→ Your goal
Quote the following lines word for word.

'''

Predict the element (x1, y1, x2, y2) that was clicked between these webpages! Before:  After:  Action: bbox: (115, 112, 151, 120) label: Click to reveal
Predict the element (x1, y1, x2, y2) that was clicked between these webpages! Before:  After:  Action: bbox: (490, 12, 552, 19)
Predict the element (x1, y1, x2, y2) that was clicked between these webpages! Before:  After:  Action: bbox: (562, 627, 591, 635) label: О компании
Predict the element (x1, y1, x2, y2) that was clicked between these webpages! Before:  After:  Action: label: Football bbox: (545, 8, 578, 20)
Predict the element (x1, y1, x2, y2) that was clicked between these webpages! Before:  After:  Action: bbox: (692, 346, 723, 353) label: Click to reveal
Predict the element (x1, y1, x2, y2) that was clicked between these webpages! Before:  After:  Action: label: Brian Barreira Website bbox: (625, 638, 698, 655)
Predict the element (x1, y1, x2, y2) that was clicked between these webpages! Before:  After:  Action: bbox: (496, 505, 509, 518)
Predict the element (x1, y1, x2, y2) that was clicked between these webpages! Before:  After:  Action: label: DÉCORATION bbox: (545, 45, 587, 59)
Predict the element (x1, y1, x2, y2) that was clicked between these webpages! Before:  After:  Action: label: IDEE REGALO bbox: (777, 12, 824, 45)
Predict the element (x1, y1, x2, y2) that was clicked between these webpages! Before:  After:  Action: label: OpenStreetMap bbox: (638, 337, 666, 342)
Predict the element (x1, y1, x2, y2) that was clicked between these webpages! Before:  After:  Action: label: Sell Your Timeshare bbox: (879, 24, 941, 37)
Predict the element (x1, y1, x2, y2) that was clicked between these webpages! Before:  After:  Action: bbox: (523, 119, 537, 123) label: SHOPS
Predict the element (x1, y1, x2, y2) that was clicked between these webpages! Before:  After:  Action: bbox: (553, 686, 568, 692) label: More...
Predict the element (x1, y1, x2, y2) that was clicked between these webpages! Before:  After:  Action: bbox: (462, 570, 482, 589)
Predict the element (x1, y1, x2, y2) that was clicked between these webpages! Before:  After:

'''

→ Solution to this problem
Predict the element (x1, y1, x2, y2) that was clicked between these webpages! Before:  After:  Action: bbox: (115, 112, 151, 120) label: Click to reveal
Predict the element (x1, y1, x2, y2) that was clicked between these webpages! Before:  After:  Action: bbox: (490, 12, 552, 19)
Predict the element (x1, y1, x2, y2) that was clicked between these webpages! Before:  After:  Action: bbox: (562, 627, 591, 635) label: О компании
Predict the element (x1, y1, x2, y2) that was clicked between these webpages! Before:  After:  Action: label: Football bbox: (545, 8, 578, 20)
Predict the element (x1, y1, x2, y2) that was clicked between these webpages! Before:  After:  Action: bbox: (692, 346, 723, 353) label: Click to reveal
Predict the element (x1, y1, x2, y2) that was clicked between these webpages! Before:  After:  Action: label: Brian Barreira Website bbox: (625, 638, 698, 655)
Predict the element (x1, y1, x2, y2) that was clicked between these webpages! Before:  After:  Action: bbox: (496, 505, 509, 518)
Predict the element (x1, y1, x2, y2) that was clicked between these webpages! Before:  After:  Action: label: DÉCORATION bbox: (545, 45, 587, 59)
Predict the element (x1, y1, x2, y2) that was clicked between these webpages! Before:  After:  Action: label: IDEE REGALO bbox: (777, 12, 824, 45)
Predict the element (x1, y1, x2, y2) that was clicked between these webpages! Before:  After:  Action: label: OpenStreetMap bbox: (638, 337, 666, 342)
Predict the element (x1, y1, x2, y2) that was clicked between these webpages! Before:  After:  Action: label: Sell Your Timeshare bbox: (879, 24, 941, 37)
Predict the element (x1, y1, x2, y2) that was clicked between these webpages! Before:  After:  Action: bbox: (523, 119, 537, 123) label: SHOPS
Predict the element (x1, y1, x2, y2) that was clicked between these webpages! Before:  After:  Action: bbox: (553, 686, 568, 692) label: More...
Predict the element (x1, y1, x2, y2) that was clicked between these webpages! Before:  After:  Action: bbox: (462, 570, 482, 589)
Predict the element (x1, y1, x2, y2) that was clicked between these webpages! Before:  After:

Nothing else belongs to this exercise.